Only a number is wanted: how many lines in the records below contain "computer"?

* _Extracted data entries_:
*-*-*

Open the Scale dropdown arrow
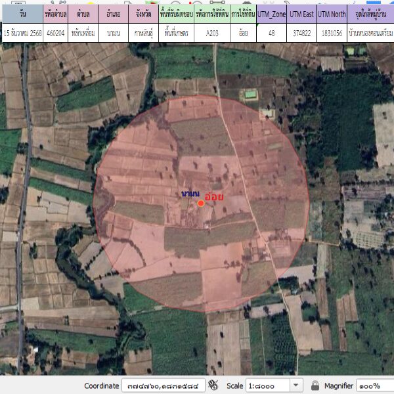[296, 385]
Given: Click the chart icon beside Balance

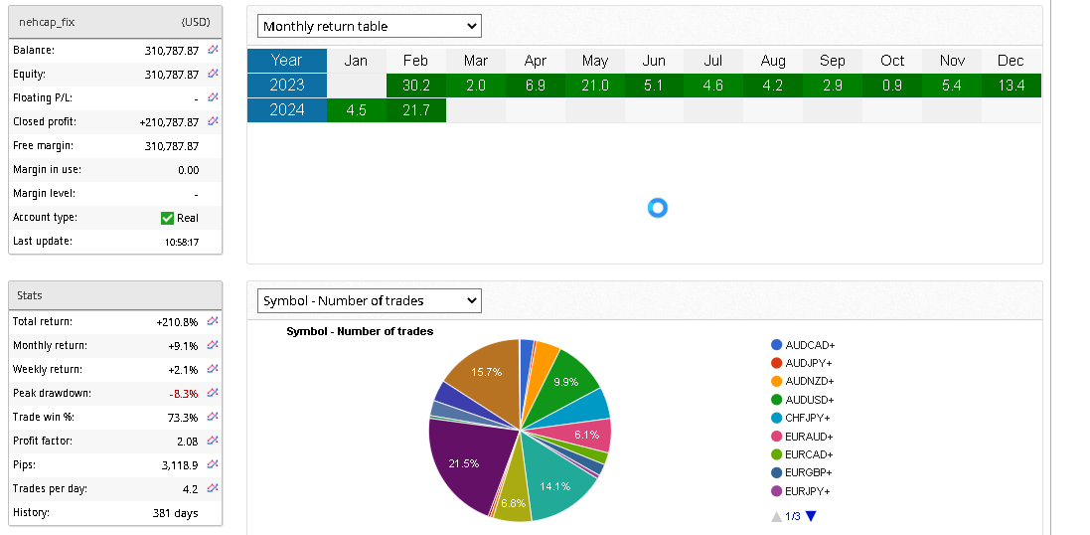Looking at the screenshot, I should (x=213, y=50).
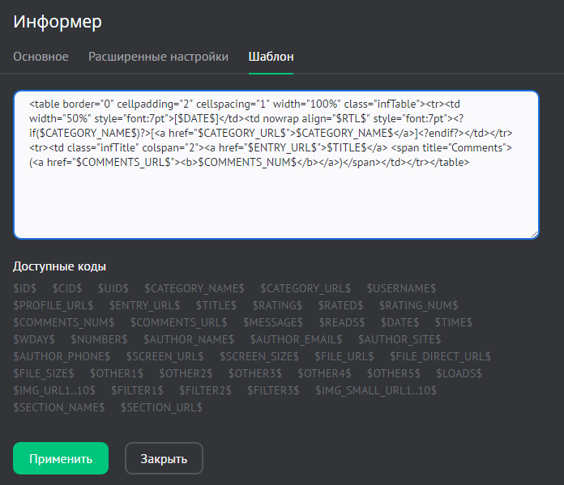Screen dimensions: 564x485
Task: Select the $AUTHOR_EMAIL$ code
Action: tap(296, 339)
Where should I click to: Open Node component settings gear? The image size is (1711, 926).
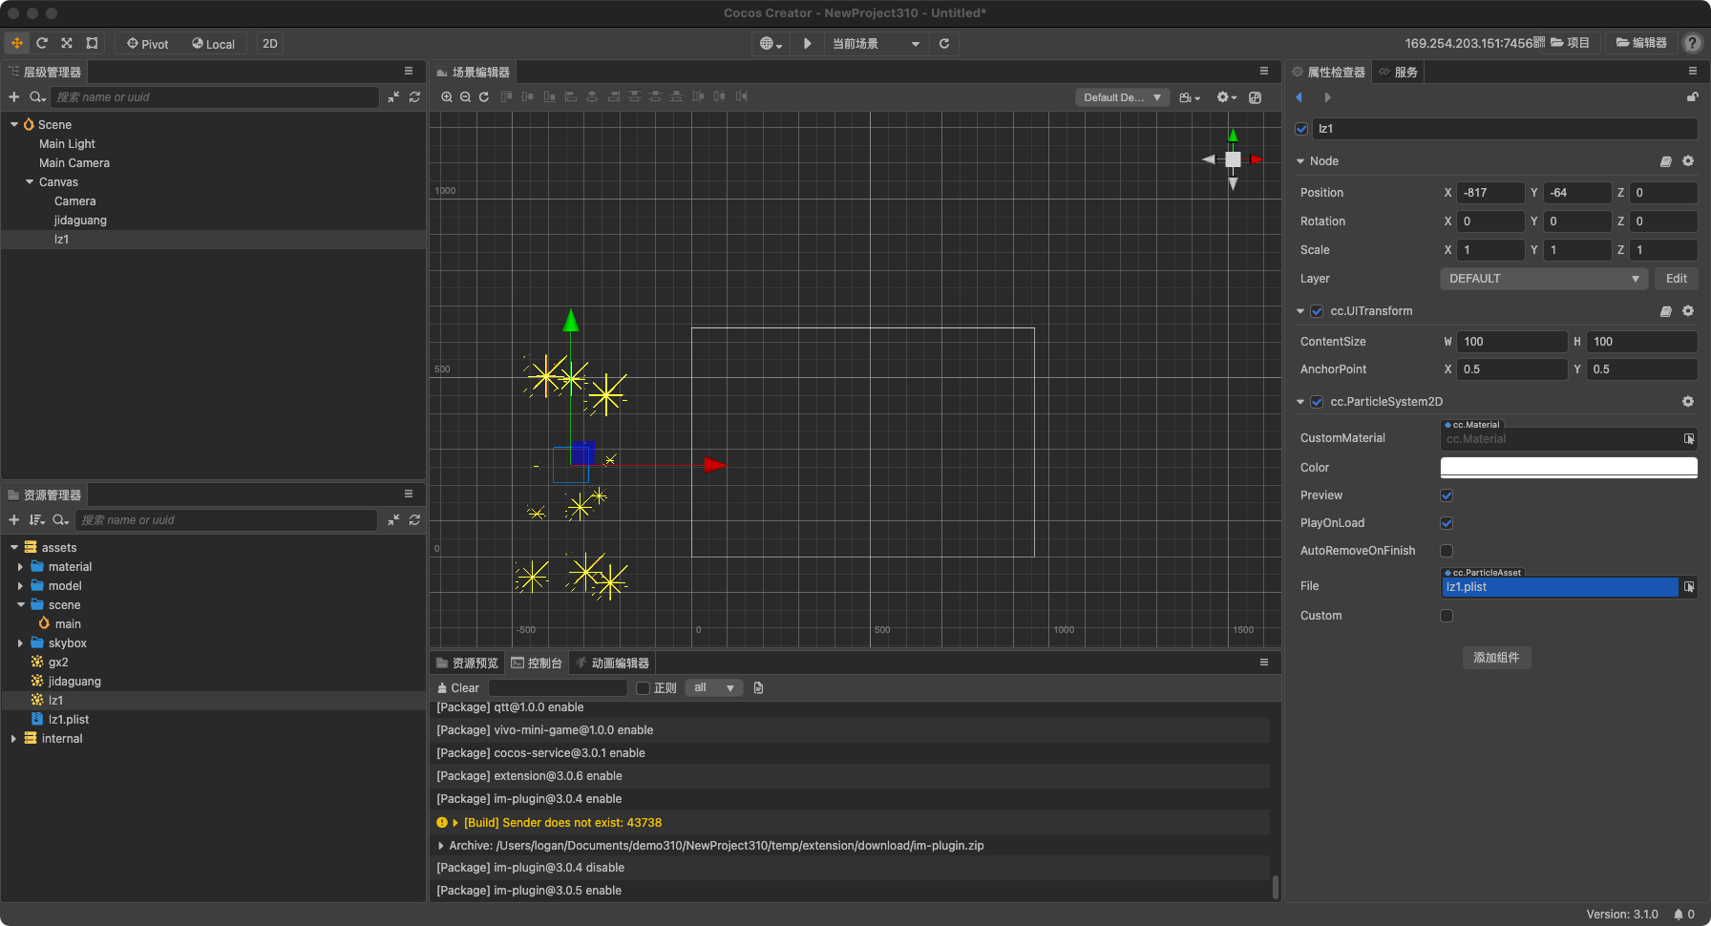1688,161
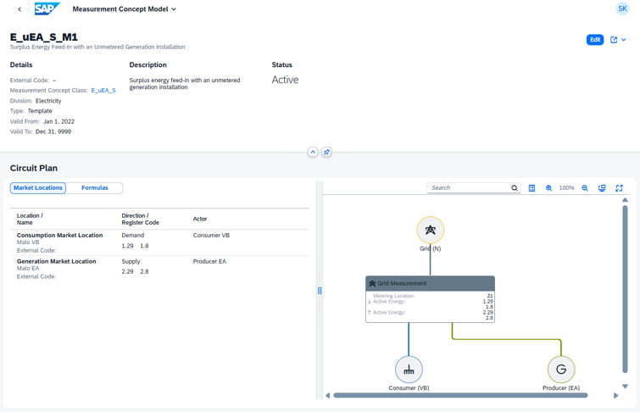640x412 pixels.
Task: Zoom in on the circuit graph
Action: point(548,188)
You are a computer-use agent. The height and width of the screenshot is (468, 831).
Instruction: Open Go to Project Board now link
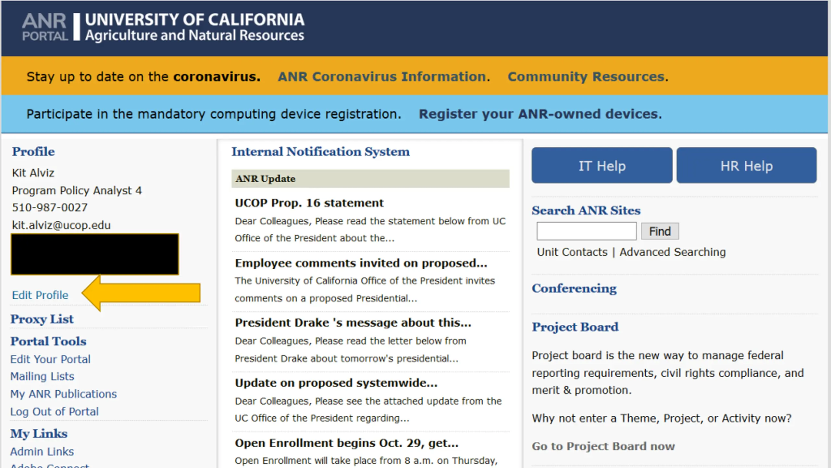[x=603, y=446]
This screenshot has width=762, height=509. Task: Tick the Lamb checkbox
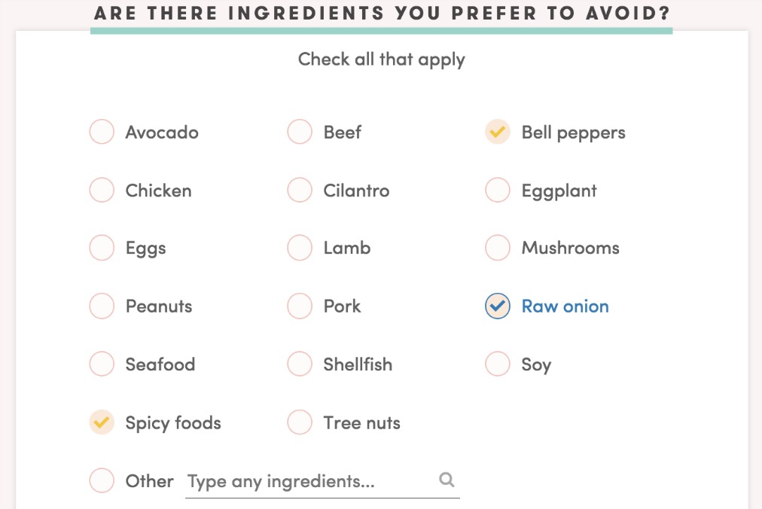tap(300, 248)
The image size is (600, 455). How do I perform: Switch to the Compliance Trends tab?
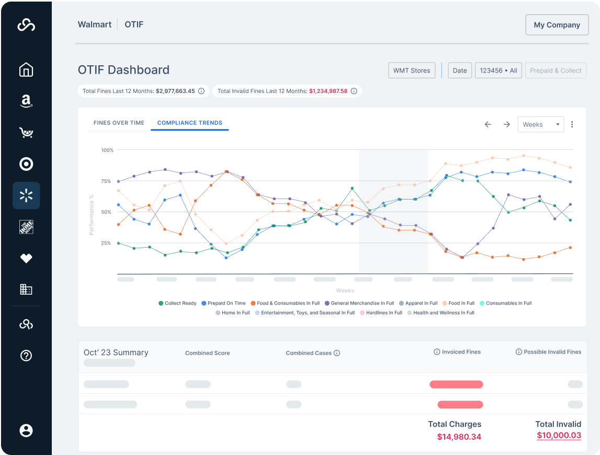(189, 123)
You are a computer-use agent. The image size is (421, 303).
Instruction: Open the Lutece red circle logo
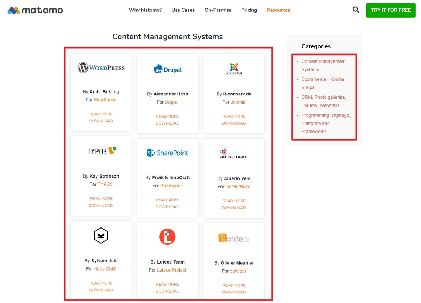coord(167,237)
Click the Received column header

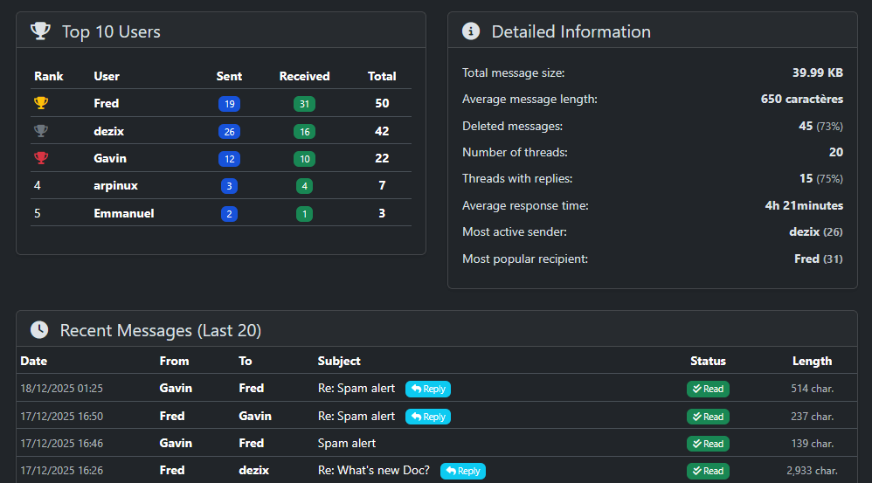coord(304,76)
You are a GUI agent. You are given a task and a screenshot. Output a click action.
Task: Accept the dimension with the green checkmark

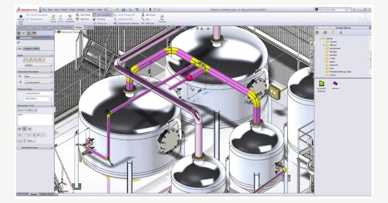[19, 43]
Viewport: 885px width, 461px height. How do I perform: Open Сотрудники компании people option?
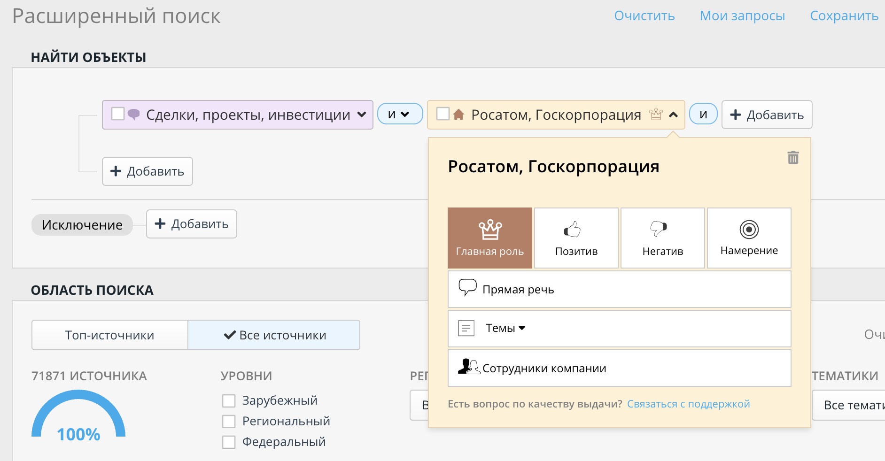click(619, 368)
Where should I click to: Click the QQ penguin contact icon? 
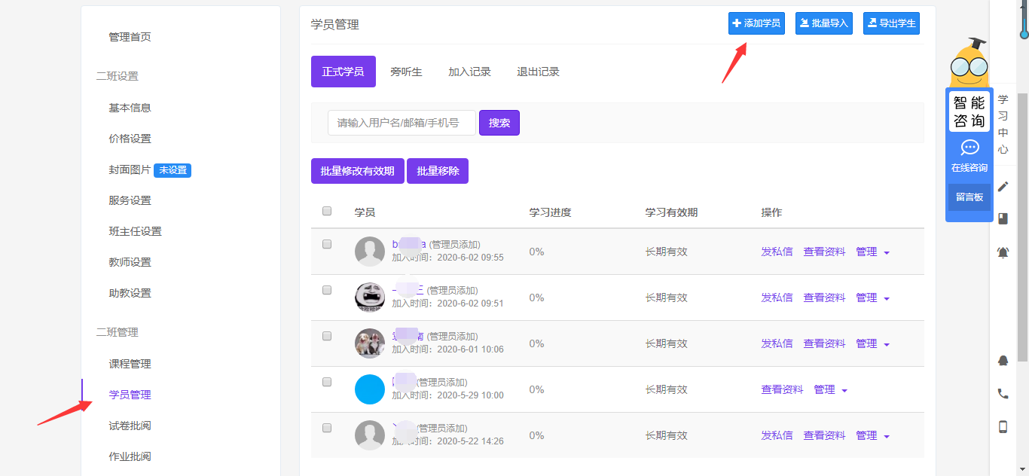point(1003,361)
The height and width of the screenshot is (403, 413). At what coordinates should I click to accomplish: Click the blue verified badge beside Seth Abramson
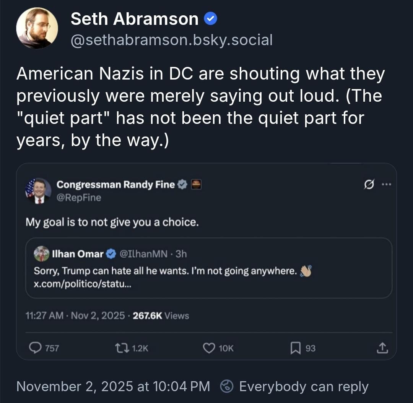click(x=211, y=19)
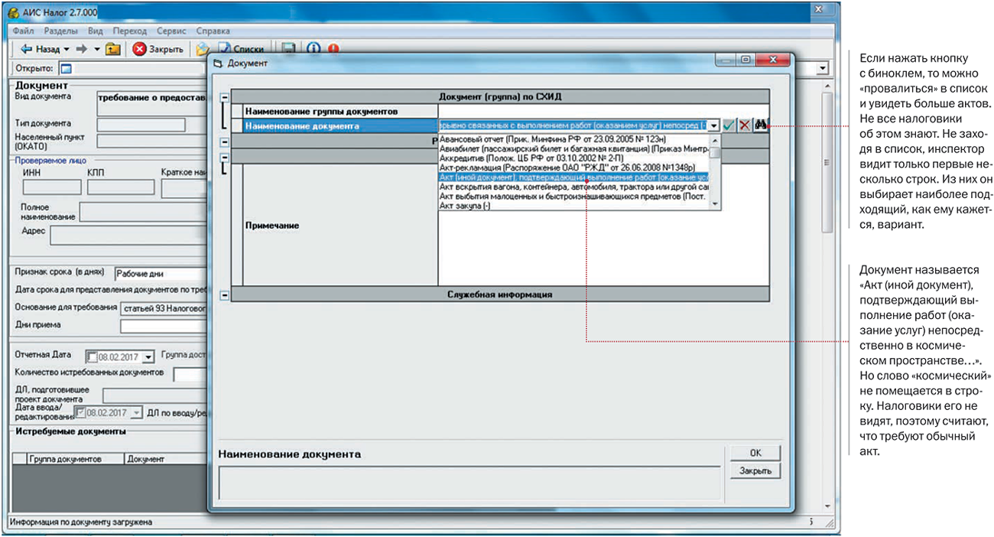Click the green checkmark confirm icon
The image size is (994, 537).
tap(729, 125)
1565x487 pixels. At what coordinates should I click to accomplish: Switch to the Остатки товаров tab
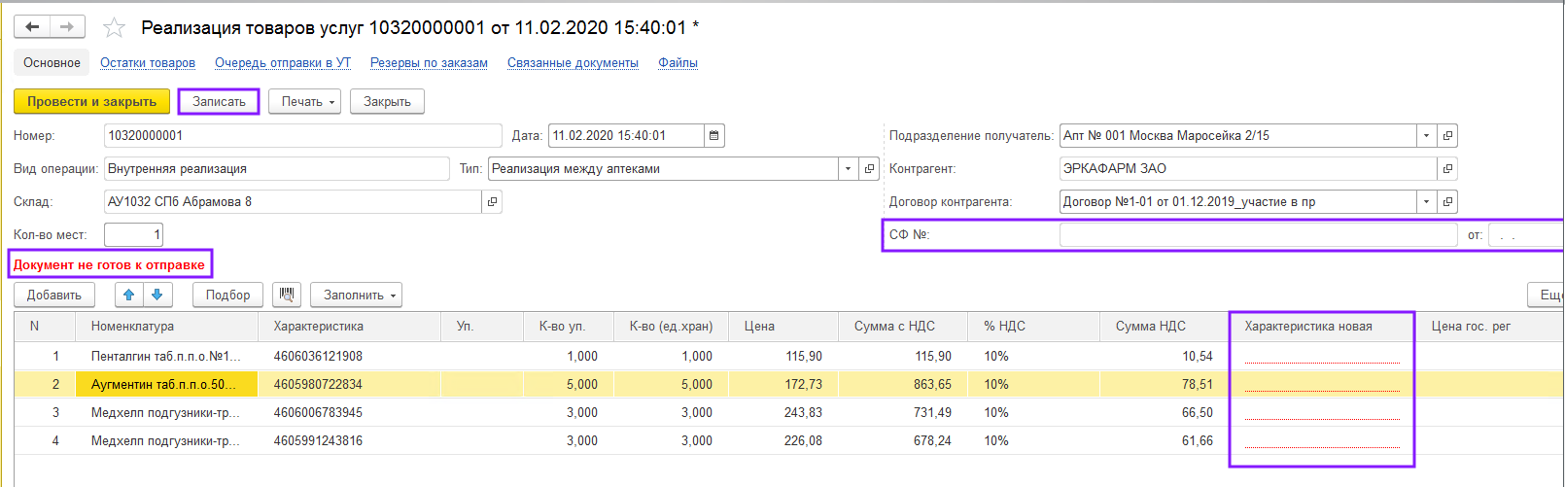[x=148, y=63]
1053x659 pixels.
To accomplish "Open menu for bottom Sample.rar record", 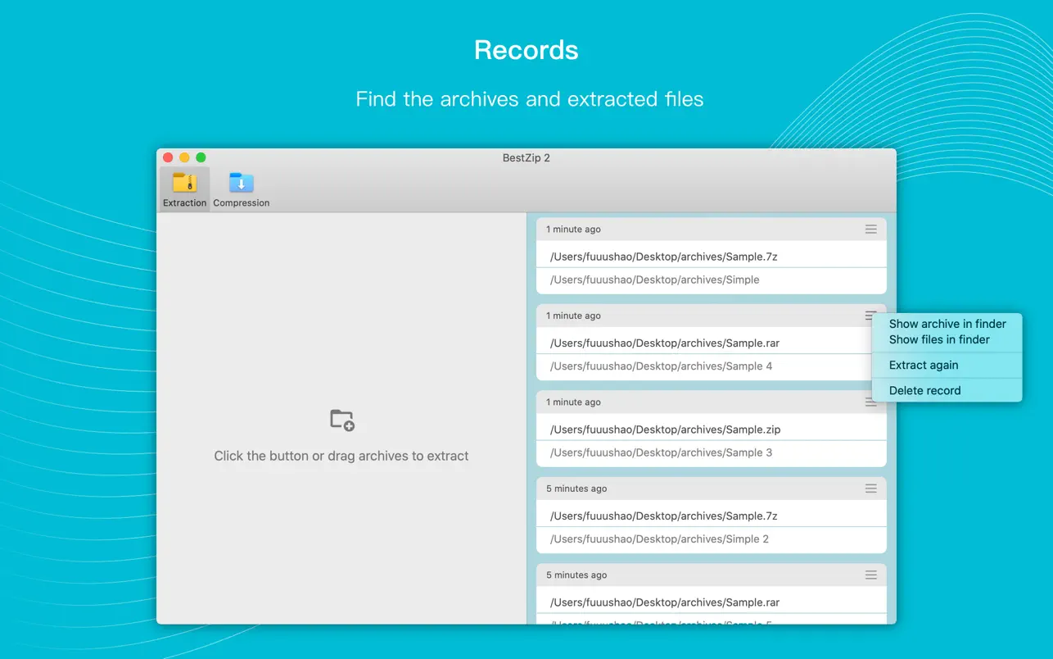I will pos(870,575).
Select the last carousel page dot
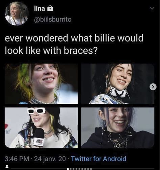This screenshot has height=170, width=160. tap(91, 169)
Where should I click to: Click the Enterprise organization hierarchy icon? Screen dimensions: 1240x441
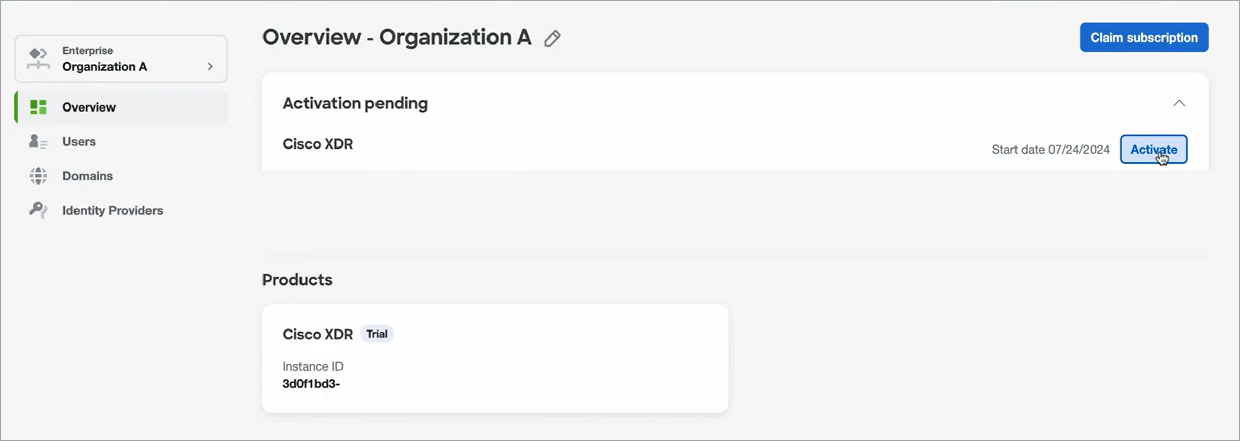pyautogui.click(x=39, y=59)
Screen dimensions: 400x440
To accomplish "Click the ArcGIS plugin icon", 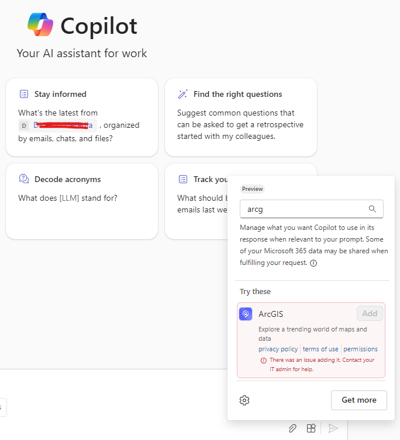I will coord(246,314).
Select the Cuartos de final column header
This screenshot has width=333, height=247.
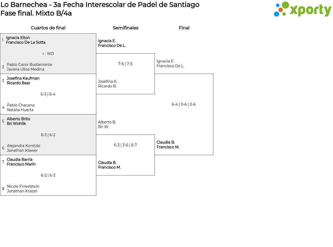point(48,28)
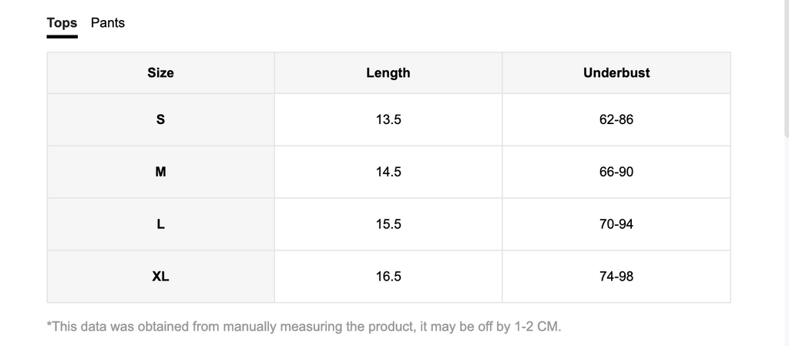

*-*-*

* _TASK RESPONSE_:
2